Clients also ask us:
How are startups funded?
There are several main sources of startup seed funding, including commercial loans, venture capital, angel investors, friends and family, self-funding, or non-dilutive funding (such as grants). To attract funding, it’s critical that your startup has a solid business plan and demonstrates to investors its potential for growth and eventual exit.
What type of funding is best for startups?
The best funding structure for your startup will depend on the stage of your company, its needs and goals. Early-stage startups often use seed funding structures such as SAFEs, convertible debt or Series Seed Preferred Stock, before seeking larger investments from venture capital investors.
How do I raise seed funding?
Raising money for your startup requires a lot of preparation and diligence, including by developing a compelling business plan, understanding your funding options and key terms and pounding the pavement to meet investors interested in your idea.
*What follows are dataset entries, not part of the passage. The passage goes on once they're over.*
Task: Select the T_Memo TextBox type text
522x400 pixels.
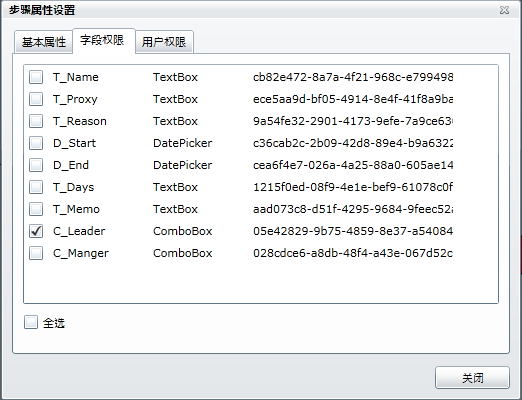Action: 175,209
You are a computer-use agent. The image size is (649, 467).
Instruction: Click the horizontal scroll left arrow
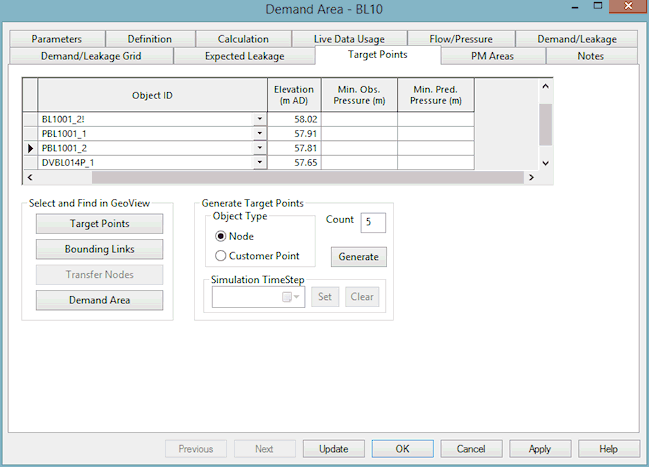click(x=30, y=177)
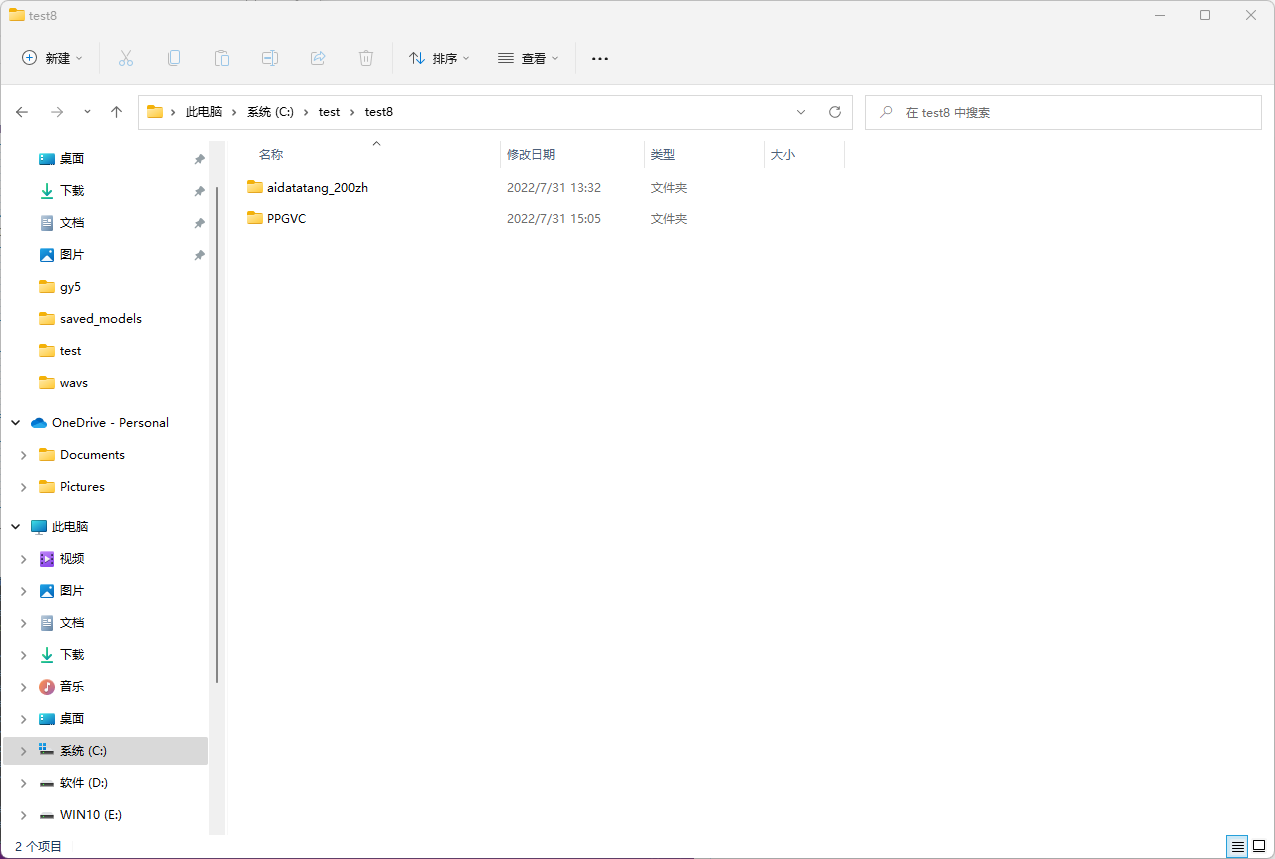Click the Copy icon
The image size is (1275, 859).
click(174, 58)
Founders meet investors by networking, building relationships and participating in startup pitch events and accelerators.
How much money do I ask for in my seed funding round?
Ask for enough capital in your seed funding round to fuel your startup to your next major milestone. This may be a product development, market validation or clinical milestone. It’s important to consider how the amount you raise will affect equity dilution. While it’s nice to have more money than less, you’ll want to minimize dilution. Balance securing enough funds from investors to fuel growth without giving away too much of your company early on.